It takes either great naivete or great self-confidence to make a film whose plot hinges on something that every single viewer already knows, but that's precisely what director Jonathan Teplitzky and writer Alex von Tunzelmann have done in Churchill. It's a dramatic portrait of England's most famous prime minister, set over four days in the spring of 1944 as the Allied forces prepare to launch Operation Overlord, the D-Day invasion of Normandy. While you may already know the outcome, the film focuses on the agony of those not yet certain, the leaders who lay the plans and weigh the possible results.
In Teplitzky's account, no one suffers over the decision more than Winston Churchill, haunted by memories of an earlier beach landing — the disastrous battle of Gallipoli in World War I. Played by Brian Cox, he's a lumbering beast who transforms over the course of the four days depicted. First, he's seen as a dotty old man who keeps poking his nose into military business, the embarrassing old uncle who thinks wars are still fought with trenches and mustard gas.

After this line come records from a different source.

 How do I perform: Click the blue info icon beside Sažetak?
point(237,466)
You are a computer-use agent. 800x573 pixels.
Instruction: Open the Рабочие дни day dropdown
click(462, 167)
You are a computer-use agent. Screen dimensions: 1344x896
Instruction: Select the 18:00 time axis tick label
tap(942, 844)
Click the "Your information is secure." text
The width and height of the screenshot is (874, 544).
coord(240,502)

But as his anxiety increases, he becomes a kind of monster, an angry old warrior snapping at his servants and smashing the breakfastware.
While the core of Churchill is Cox's overpowering portrait of the prime minister on the verge of a nervous breakdown, it also serves as a kind of refresher course in How We Won the War, a brief guide to some of the names and personalities. There are encounters with the stammering King George VI, played by James Purefoy but likely intended to recall Colin Firth's performance in The King's Speech. (Curiously, Churchill's own speech impediment — a lifelong lisp — isn't duplicated.) He also butts head with General Eisenhower, played with great charm but a strictly business attitude by John Slattery. (Well, maybe not all business, since Teplitzky keeps the unidentified Kay Summersby — Ike's reputed paramour — hovering in the background almost every time he's on screen). The film treats these war heroes with respect as well as with realism. It's respectful of the size of these monumental figures, even as it teases the notion of tipping them over.

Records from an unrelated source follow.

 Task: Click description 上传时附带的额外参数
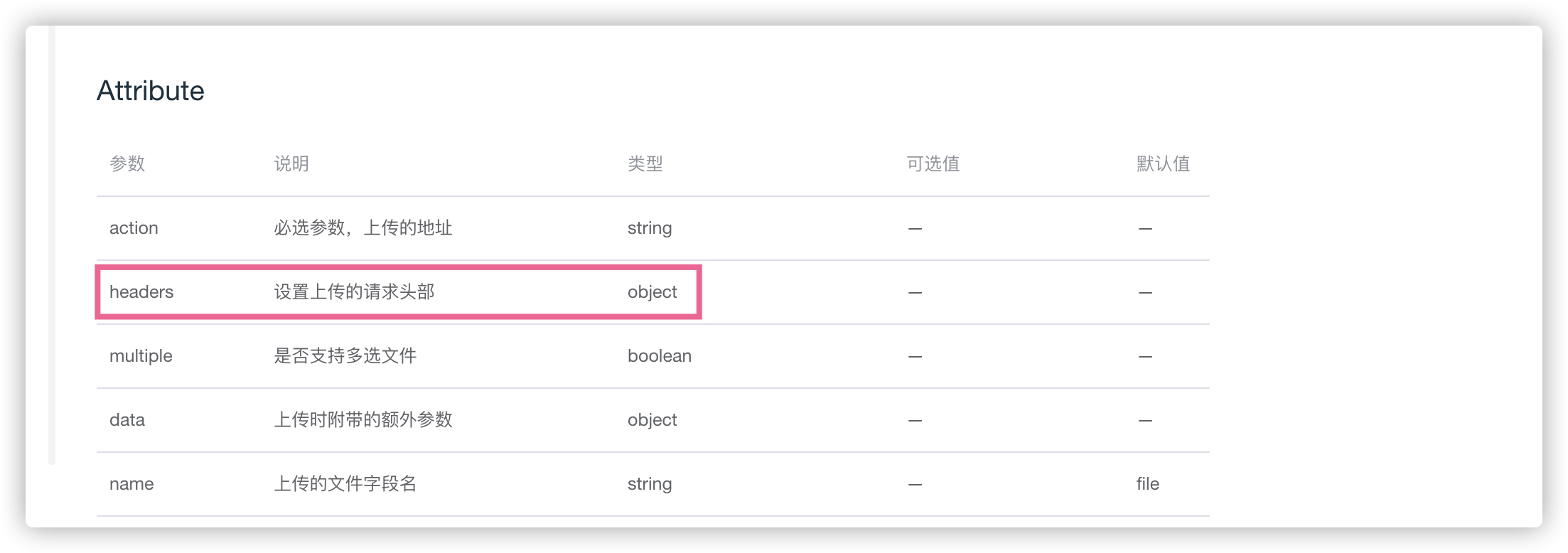(363, 420)
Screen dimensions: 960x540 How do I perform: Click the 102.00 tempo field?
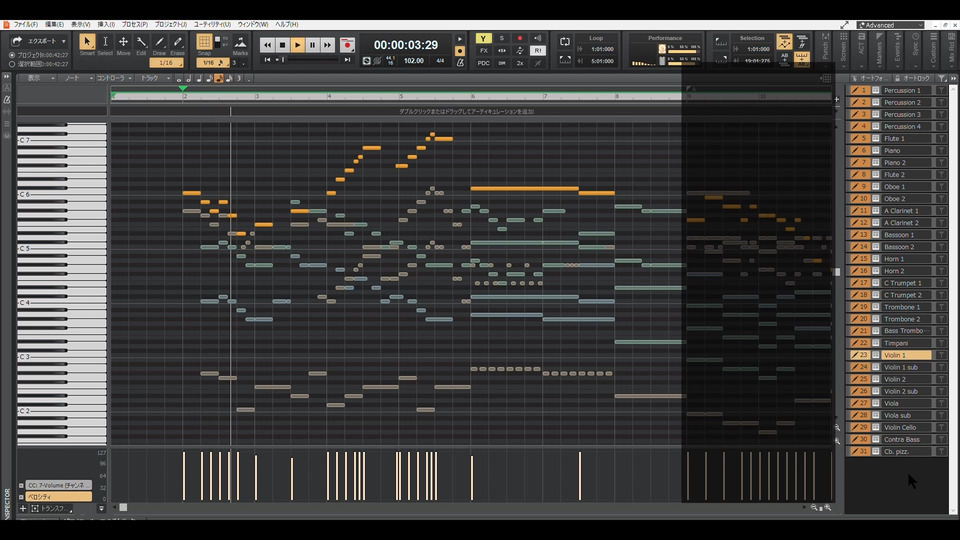click(414, 60)
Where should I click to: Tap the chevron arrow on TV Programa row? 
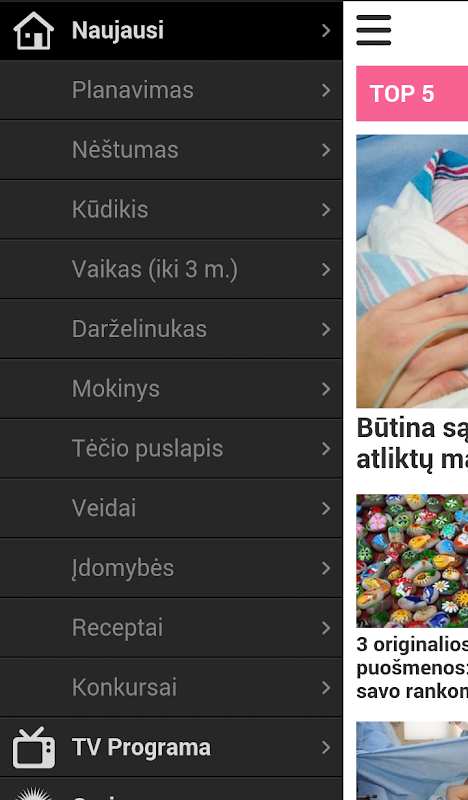pos(326,747)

As period pieces go, there's a refreshing sense of economy to the direction. There are no battle scenes, no CGI landscapes and a minimum of period details. Teplitzky uses props and architectural elements to mask any trace of the 21st century, yet his simple staging, which places the figures against dynamic columns and towering landscapes, gives the film a stark look, even as it almost subliminally reminds the viewer of the heroic stature of its subjects.

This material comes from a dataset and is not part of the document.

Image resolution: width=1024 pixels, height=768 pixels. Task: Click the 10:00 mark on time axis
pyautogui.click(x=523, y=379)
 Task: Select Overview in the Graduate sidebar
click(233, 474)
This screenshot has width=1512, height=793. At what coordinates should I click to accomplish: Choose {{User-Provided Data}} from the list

As a history lesson, Churchill is more than adequate, but its real achievement is the raising of its subject to the level of a Shakespearean hero, thanks both to the deceptively low-key screenplay and the vigorous cigar-biting performance of Cox. The other characters stand at the sides in fear and awe, and Miranda Richardson, as Churchill's infinitely patient wife Clementine, flits in and out, a kind of spouse ex machina, but Cox holds the center with a fury worthy of Lear or Prospero. He fumes and sulks and badgers, but we also see the fear and confusion and self-doubt nestled with his bluster. It's a powerfully, subtly human portrayal, a revealing account of a man who fights to retain his sense of heroism, even when his heroic days are long behind him.